Why agents need their own security model

Tin Shwe opens with Jeremy Lewin’s line that “agents deserve their own interface,” then pushes it further: a badly designed MCP server is also a badly secured one. His framing is memorable because he treats security not as a later add-on, but as the shadow cast by every design decision.

Discovery, retries, and context all become attack surfaces

He walks through three ways agents differ from humans: discovery, iteration, and context. Agents read every tool description every time, which makes tool descriptions prime real estate for hidden prompt injection; retries resend full conversation history, which can rebroadcast sensitive data; and limited context windows make oversharing dangerous because PII, credentials, and internal details can get exfiltrated if poisoned context slips in.

Five rules for secure agentic design before OAuth even starts

Shwe’s five rules are the heart of the talk: shrink the attack surface, constrain inputs at the schema level, treat documentation as a defensive layer, return only what’s needed, and minimize blast radius. He keeps the language concrete—“every tool you expose is a door”—and argues that fewer coarse-grained tools mean fewer locks, fewer checks, and fewer audit points to get wrong.

The production jump from comfy local dev to full exposure

He contrasts local standard-IO MCP with production HTTP in a way that lands: local is a “walled garden,” great for single-player developer productivity, but production means remote access, multiple clients, scaling, and centralized governance. The catch is there’s no gentle transition; once you cross over, you suddenly need OAuth, TLS, CORS, rate limiting, and token handling all at once.

Why standard IO falls apart at scale

Shwe warns against pretending local transport can stretch into production, then drops the number that makes the point stick: Stacklok tested standard IO and saw 20 of 22 requests fail with only 20 simultaneous connections. His takeaway is simple—if you want concurrency and organizational reuse, you have to cross the chasm.

The ugly reality of today’s API-key MCP setups

Jeremy Fronae takes over and starts with the status quo: local MCP servers usually stuff long-lived API keys into config files and environment variables, while remote MCP servers pass those keys through HTTP headers. He points out the operational and security pain plainly: keys are rarely rotated, poorly scoped, sometimes not even validated by the MCP server, and can create confused deputy problems or overly powerful shared credentials.

Why OAuth for MCP explodes in complexity

Fronae then zooms out and shows why this isn’t just “add OAuth”: implementing an authorization server for MCP means wrangling more than 10 specs and RFCs across core flow, discovery, metadata, and token lifecycle. Traditional pre-registration breaks because MCP has an unbounded number of clients talking to an unbounded number of servers at runtime.

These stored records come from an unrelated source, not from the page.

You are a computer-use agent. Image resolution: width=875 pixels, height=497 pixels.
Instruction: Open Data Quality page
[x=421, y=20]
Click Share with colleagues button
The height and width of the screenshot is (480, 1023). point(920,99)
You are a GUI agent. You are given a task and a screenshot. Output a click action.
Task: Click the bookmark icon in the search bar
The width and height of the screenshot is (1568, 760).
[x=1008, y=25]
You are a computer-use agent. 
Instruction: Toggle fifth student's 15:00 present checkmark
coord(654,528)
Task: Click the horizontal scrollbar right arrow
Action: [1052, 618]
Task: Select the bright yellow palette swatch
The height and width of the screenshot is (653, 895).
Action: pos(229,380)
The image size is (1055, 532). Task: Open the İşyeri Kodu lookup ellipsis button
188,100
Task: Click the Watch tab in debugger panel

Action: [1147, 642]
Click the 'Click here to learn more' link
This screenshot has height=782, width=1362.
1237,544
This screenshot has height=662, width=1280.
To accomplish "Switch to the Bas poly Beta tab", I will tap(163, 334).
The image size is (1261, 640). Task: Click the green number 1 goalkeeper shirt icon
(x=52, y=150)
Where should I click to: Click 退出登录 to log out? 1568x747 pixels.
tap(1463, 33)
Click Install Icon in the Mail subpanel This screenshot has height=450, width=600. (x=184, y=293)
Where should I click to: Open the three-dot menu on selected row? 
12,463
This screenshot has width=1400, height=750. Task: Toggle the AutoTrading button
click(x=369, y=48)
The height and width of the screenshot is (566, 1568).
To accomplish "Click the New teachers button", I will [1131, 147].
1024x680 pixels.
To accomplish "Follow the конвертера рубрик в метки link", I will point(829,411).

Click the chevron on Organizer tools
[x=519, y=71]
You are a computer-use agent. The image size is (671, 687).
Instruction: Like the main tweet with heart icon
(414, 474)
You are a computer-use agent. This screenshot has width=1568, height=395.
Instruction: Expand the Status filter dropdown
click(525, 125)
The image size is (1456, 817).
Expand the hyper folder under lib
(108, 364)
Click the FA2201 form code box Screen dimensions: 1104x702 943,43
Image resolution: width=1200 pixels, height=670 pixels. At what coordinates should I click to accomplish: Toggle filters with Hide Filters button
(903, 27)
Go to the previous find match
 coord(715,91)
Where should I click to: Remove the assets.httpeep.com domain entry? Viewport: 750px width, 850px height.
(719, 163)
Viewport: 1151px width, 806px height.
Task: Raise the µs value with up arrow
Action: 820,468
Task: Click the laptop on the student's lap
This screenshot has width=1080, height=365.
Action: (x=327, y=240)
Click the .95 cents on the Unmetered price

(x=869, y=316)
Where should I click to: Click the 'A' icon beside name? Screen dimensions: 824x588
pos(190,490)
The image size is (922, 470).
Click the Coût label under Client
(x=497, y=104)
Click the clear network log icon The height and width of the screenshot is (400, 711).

DCR gets clients moving, but CIMD is the stronger enterprise path

He walks through Dynamic Client Registration with PKCE, showing how a client discovers the MCP server from a 401 and WWW-Authenticate header, registers itself, authenticates via SSO, gets a JWT access token, and then triggers token exchange under RFC 8693 so the MCP server can call upstream APIs with least privilege. But he’s clear about the tradeoff: DCR creates endless registrations and trusts self-asserted metadata, so the better path is CIMD, where the client identity lives at a public URL, letting the authorization server verify ownership, bind redirect URIs more safely, and selectively allow or deny clients.

Enterprise-grade MCP needs more than OAuth

Fronae closes by saying OAuth scopes only get you part of the way. Real production MCP also needs tool-level and resource-level RBAC, data masking for fields like email and national insurance numbers, detailed audit logs for regulations like the EU AI Act, and end-to-end tracing so you can reconstruct exactly what an agent did, what data it touched, and why.